Despite the uptick in positivity rate, Lamont does not foresee additional COVID-related restrictions or mandates.

He also pointed out that more than 56,000 5-to-11-year-olds or 20% of that population in Connecticut have been vaccinated compared to  the national average of around 10%,

“We could be doing a lot better,” he said.

Lamont said that if, once the holiday season is over and the “overwhelming majority” of people are vaccinated in and out of schools, the state will consider taking a second look at the school mask mandate.

"But in the meantime, let’s err on the side of caution a little bit longer,” he said.

According to numbers collected by the state in a one-time survey released today, more than 90% of school employees K-12 are fully vaccinated.   

Lamont said he saw “very little of” schools recently having to move to remote learning. 

“This time our schools are all open, all the kids are coming back, we’ve had very few quarantines, very little remote learning, more in-person learning,” he said. “That wasn’t true of some of the school systems down south a month or two ago when they were flaring up.”

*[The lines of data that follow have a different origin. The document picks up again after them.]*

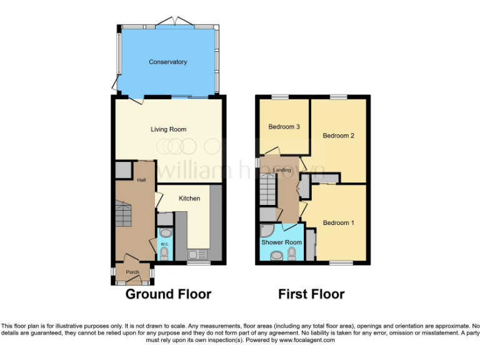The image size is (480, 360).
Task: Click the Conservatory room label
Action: pyautogui.click(x=168, y=62)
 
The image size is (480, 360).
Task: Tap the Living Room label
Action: pyautogui.click(x=168, y=129)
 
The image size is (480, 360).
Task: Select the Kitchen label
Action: pyautogui.click(x=189, y=199)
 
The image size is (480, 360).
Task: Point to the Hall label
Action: pyautogui.click(x=141, y=181)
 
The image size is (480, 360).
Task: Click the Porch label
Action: pyautogui.click(x=132, y=272)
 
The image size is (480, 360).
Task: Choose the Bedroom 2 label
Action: pyautogui.click(x=338, y=136)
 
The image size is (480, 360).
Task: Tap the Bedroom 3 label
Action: pyautogui.click(x=284, y=127)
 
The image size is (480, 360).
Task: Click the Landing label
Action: pyautogui.click(x=282, y=170)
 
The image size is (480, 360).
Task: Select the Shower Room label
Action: pyautogui.click(x=281, y=242)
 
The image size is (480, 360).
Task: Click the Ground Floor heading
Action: pyautogui.click(x=168, y=294)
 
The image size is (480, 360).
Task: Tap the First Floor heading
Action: pyautogui.click(x=311, y=294)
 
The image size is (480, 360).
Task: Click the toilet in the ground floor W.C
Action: pyautogui.click(x=164, y=252)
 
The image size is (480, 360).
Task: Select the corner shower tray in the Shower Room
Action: pyautogui.click(x=266, y=231)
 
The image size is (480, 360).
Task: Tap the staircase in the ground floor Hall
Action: pyautogui.click(x=123, y=216)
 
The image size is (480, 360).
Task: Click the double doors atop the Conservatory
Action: pyautogui.click(x=169, y=22)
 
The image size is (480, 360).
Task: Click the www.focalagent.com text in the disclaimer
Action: pyautogui.click(x=306, y=341)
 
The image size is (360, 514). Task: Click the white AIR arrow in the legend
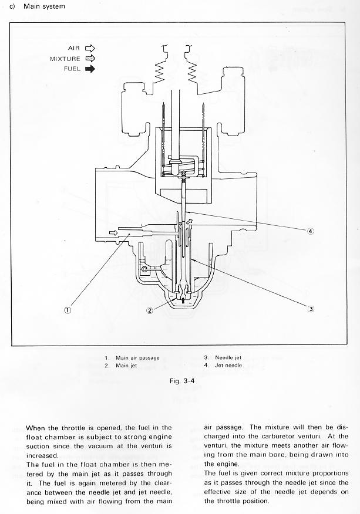point(90,49)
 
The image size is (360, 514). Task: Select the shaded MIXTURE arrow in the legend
point(90,59)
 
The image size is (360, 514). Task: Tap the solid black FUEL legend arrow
point(90,69)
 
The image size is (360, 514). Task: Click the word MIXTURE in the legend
point(65,59)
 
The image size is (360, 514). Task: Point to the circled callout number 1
point(68,310)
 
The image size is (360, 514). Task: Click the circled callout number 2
point(150,310)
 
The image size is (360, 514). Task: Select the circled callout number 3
point(311,309)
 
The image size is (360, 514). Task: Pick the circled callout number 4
point(311,231)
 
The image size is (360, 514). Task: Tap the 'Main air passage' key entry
point(137,358)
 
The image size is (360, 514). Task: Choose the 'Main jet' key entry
point(126,366)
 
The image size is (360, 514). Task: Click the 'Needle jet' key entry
point(228,358)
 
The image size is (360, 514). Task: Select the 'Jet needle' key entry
point(228,365)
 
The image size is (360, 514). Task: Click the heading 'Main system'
point(44,6)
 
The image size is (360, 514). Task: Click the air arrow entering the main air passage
point(113,232)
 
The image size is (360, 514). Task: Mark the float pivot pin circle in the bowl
point(144,269)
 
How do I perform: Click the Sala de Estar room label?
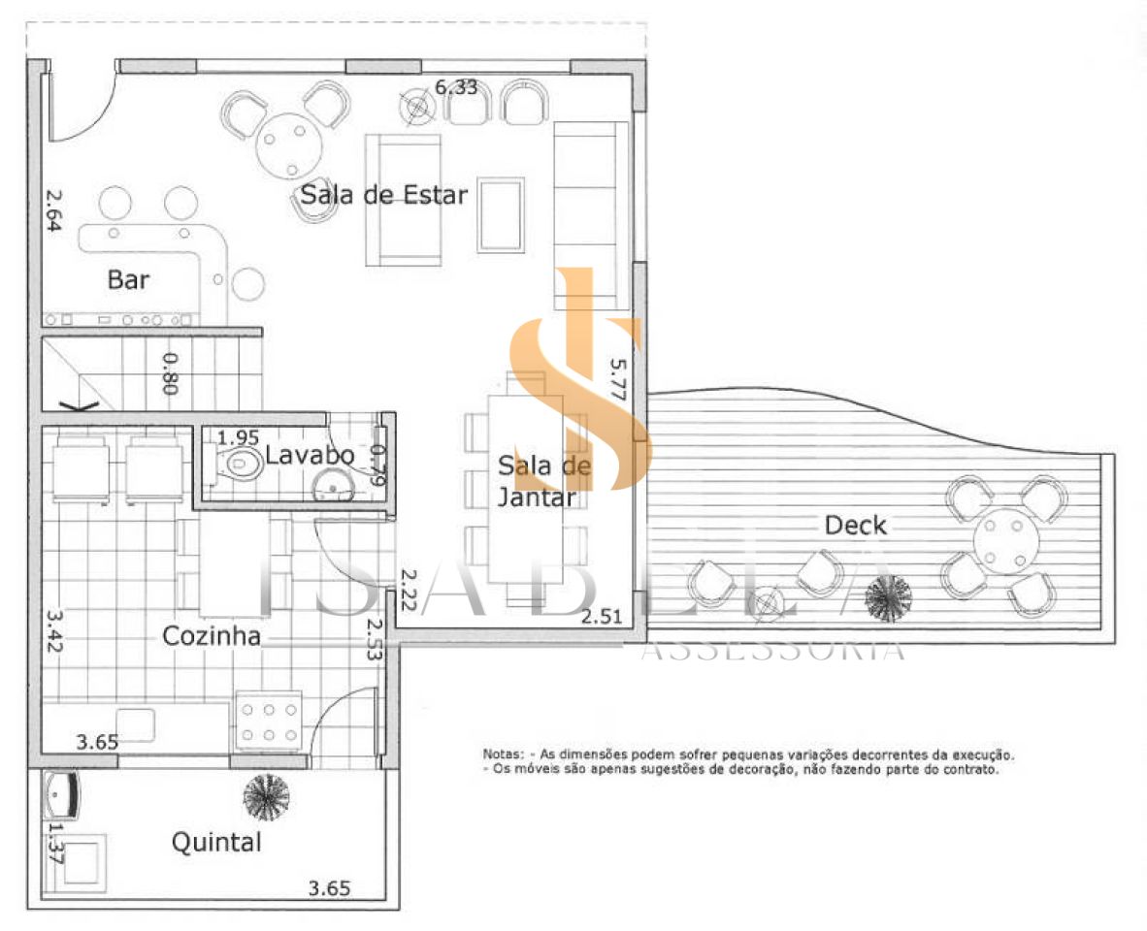point(384,194)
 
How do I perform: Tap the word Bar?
point(128,279)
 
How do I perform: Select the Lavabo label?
point(310,455)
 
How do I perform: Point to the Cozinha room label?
point(212,636)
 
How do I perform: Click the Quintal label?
point(216,842)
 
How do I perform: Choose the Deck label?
point(855,525)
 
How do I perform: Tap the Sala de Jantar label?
point(542,481)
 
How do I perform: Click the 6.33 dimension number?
point(456,87)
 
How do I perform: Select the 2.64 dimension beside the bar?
point(53,211)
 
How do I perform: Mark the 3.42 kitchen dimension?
point(53,631)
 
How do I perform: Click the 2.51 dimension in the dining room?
point(602,617)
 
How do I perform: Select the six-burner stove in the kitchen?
point(269,722)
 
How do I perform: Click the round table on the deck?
point(1006,541)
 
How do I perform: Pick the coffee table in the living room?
point(501,215)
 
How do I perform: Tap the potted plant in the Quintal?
point(266,797)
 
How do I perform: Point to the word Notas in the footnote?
point(503,754)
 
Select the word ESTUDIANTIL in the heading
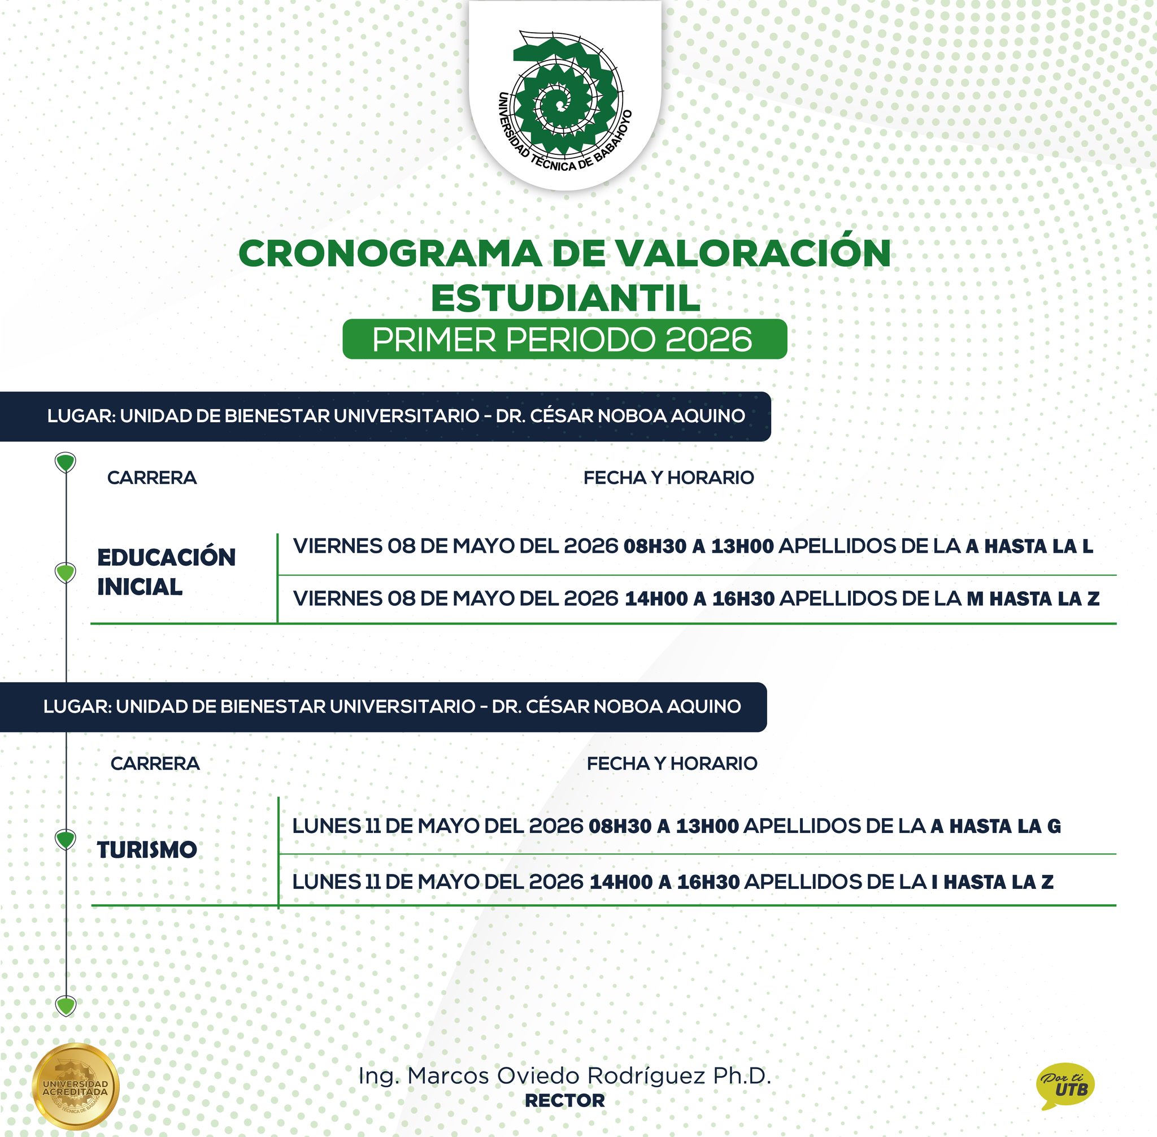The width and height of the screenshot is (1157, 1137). [565, 298]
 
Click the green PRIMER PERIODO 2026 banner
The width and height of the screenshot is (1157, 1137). [564, 339]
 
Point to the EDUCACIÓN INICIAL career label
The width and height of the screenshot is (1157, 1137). [166, 571]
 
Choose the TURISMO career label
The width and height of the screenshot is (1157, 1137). [147, 850]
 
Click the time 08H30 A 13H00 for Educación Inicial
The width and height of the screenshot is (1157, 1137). [698, 546]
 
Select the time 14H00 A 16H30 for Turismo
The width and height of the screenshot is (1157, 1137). [664, 882]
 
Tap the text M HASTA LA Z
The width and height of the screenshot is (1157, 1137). [1032, 598]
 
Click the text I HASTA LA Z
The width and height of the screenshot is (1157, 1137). [992, 882]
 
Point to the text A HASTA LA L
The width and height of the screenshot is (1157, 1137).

Geballe gave an update on the state employee vaccine mandate, saying that 31 employees have been “separated” from working for the state, 35 have been placed on unpaid leave, 42 are in the process of being placed on unpaid leave due to refusal to comply and several hundred are noncompliant but working to get compliant. In all, 84% of state employees are fully vaccinated, he said.

Lamont said at the end of the news conference that he would likely continue to hold briefings until the current spike subsides. 

“It’s an informative way to give people an idea of progress and how we’re doing, but not to be alarmist,” he said.